Following their discovery the team, led by Jane Greaves of Cardiff University and ideo Sagawa at Kyoto Sangyo University, Japan, sought potentially natural means for the formation of phosphine around Venus. These included things such as chemical reactions in the atmosphere driven by strong sunlight or lightning, or the interaction of chemicals coming from volcanic activity, or delivered by meteorites. However, none of these mechanisms could account for the volume of phosphine Venus appears to have.
Even so, this doesn’t necessarily mean that the phosphine is the result of tiny Venuisan organisms; as the team note, it could be the result of as yet unknown photochemistry or geochemistry mechanisms within the planet’s atmosphere or the planet itself.
Although we concluded that known chemical processes cannot produce enough phosphine, there remains the possibility that some hitherto unknown abiotic process exists on Venus. We have a lot of homework to do before reaching an exotic conclusion, including re-observation of Venus to verify the present result itself.
– Study member ideo Sagawa
Obviously, to determine whether or not biotic or abiotic processes are responsible for the phosphine, further study – preferably close-up – of Venus’ atmosphere is required. Although further Earth-based observations from Earth can help confirm the volume of phosphine within the planet’s atmosphere, satellites orbiting Venus will offer a far more complete picture, simply because they can study the planet in detail over the course of years, building up a complete picture of its composition using spectrographic analysis.

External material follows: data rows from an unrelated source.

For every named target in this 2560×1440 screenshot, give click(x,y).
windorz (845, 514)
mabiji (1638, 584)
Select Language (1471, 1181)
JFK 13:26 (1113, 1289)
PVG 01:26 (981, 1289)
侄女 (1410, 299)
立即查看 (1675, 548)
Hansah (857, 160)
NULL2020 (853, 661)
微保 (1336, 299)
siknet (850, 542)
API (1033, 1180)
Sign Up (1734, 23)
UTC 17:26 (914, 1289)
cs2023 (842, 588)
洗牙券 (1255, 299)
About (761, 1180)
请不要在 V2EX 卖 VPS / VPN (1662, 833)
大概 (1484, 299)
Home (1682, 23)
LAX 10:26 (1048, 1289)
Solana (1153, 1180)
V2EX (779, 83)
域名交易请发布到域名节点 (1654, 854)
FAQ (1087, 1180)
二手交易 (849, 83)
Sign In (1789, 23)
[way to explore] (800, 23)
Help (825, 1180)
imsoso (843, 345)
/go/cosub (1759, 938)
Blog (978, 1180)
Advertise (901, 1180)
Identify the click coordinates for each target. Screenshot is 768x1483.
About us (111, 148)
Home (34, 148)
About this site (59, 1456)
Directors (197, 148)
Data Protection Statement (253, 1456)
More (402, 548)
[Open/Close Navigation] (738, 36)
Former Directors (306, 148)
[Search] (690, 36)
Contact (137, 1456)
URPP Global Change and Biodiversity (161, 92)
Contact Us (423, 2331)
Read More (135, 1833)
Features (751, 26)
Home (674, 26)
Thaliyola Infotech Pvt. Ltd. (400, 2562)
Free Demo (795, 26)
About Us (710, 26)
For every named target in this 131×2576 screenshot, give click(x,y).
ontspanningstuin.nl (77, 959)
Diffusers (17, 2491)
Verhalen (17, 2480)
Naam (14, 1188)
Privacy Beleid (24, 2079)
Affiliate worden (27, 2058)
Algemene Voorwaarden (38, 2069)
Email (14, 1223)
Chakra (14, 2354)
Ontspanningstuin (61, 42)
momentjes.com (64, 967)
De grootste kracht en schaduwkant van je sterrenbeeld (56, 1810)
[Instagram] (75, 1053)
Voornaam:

Two Venus missions – VERITAS, the Venus Emissivity, Radio Science, InSAR, Topography, And Spectroscopy orbit and DAVINCI+, an atmospheric penetrator, are already being considered by NASA as planetary missions among missions to other destinations, with one of this group of proposals due to be selected in April 2021. Either could help sniff out the phosphine and potentially help identify its cause. Japan’s Akatsuki orbiter may also help in further studies of phosphine around Venus.
The private company Rocket Lab has been developing plans to mount its own mission to Venus for some time, using their Electron rocket, which has been operating since 2018, and their new Photon upper stage, which made its début in august 2020. Rocket Lab founder and CEO Peter Beck believes that Venus has been undervalued as a place for stud (although there have been some 30 fly, orbital and lander missions since 1962).